• [PASSAGE SHOWN]
···

Note: I'll reimburse anyone the cost of adding an answer (regardless of what it is), and also reimburse any further answers that refer to specific benchmarks (e.g. AgentBench).
I'd like to find out what Manifold thinks are the 5 best benchmarks of this kind.
Ideally they should have fairly objective protocols for evaluating the agent/system under test, but since I can't really define that rigorously myself, I will let people add and vote whatever they like.
At the end of January 2026, I'll conduct a poll to select the 5 winners.
I won't bet.
Linked market:
@CraigDemel this seems like something a simple calculating computer program could do, with no general intelligence involved, right?
@TheAllMemeingEye I think he might have meant solving this in polynomial time? https://en.wikipedia.org/wiki/Circuit_satisfiability_problem
@ProjectVictory At the time I wrote this, the LLMs I tried were bad at predicting output of one NAND with various inputs, even after being corrected. Which I found humorous, given how many NANDS they incorporated.
@CraigDemel I guess it might be a necessary but certainly not sufficient condition for agi, kinda like being able to draw specific shapes in ASCII art
Note: I'll reimburse anyone the cost of adding an answer.
Would I get reimbursed the 1000 mana cost for adding any of the following?
"Opinion poll of Manifold userbase"
"Opinion poll of general public"
"Equal success rate at user-controlled Turing test as median biological human"
"No remaining job roles in which its performance is evaluated by superiors as lower quality than the median biological human employee in said roles"
@TheAllMemeingEye Yes. I'll reimburse you for your favourite. I'll also reimburse any specific benchmark that anyone adds, even if they add multiple (I'll clarify the deal in the description).
@singer the fact that top 5 answers resolve Yes and there's only four answers is quite funny to me. I think it shows the current state of things quite well.

···

(Data items)
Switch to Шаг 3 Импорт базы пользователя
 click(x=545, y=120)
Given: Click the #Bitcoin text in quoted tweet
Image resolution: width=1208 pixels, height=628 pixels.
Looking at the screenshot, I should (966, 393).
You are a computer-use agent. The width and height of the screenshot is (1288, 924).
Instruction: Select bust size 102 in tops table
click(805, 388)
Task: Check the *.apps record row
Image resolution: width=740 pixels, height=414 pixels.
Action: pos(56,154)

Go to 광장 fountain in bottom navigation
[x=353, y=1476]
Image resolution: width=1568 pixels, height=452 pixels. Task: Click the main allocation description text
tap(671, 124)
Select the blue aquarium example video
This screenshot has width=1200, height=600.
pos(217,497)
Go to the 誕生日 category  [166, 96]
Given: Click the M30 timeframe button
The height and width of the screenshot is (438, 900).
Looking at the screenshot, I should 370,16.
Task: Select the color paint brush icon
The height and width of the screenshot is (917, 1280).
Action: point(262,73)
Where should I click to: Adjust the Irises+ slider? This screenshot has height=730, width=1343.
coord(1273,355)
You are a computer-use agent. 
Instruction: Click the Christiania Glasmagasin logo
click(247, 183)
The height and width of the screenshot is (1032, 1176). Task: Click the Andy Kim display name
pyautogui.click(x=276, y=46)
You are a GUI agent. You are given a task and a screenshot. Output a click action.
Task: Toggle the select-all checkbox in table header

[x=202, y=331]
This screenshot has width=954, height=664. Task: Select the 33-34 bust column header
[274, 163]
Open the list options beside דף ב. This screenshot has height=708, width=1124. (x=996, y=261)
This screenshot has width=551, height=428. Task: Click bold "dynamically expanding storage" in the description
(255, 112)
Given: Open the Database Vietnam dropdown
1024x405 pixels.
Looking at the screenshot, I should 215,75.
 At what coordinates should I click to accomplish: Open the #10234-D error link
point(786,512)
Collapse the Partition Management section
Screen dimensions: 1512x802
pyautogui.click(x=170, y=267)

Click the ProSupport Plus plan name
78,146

···

• [TASKS AND EXERCISES]
A – Restate more briefly the post in the benchmark thread that begins "@ProjectVictory At the time I wrote this," and keep its main facts.
B – Reproduce the benchmark thread from "At the end of" to "adding an answer.", inclusive.
C – According to the benchmark thread, when will the poll to choose the 5 winners take place?

• [ANSWER LIST]
A – When the post was written, the LLMs tried were poor at predicting the output of one NAND given various inputs, even after correction. The writer found this funny because the models contain so many NANDs.

B –
At the end of January 2026, I'll conduct a poll to select the 5 winners.
I won't bet.
Linked market:
@CraigDemel this seems like something a simple calculating computer program could do, with no general intelligence involved, right?
@TheAllMemeingEye I think he might have meant solving this in polynomial time? https://en.wikipedia.org/wiki/Circuit_satisfiability_problem
@ProjectVictory At the time I wrote this, the LLMs I tried were bad at predicting output of one NAND with various inputs, even after being corrected. Which I found humorous, given how many NANDS they incorporated.
@CraigDemel I guess it might be a necessary but certainly not sufficient condition for agi, kinda like being able to draw specific shapes in ASCII art
Note: I'll reimburse anyone the cost of adding an answer.

C – At the end of January 2026.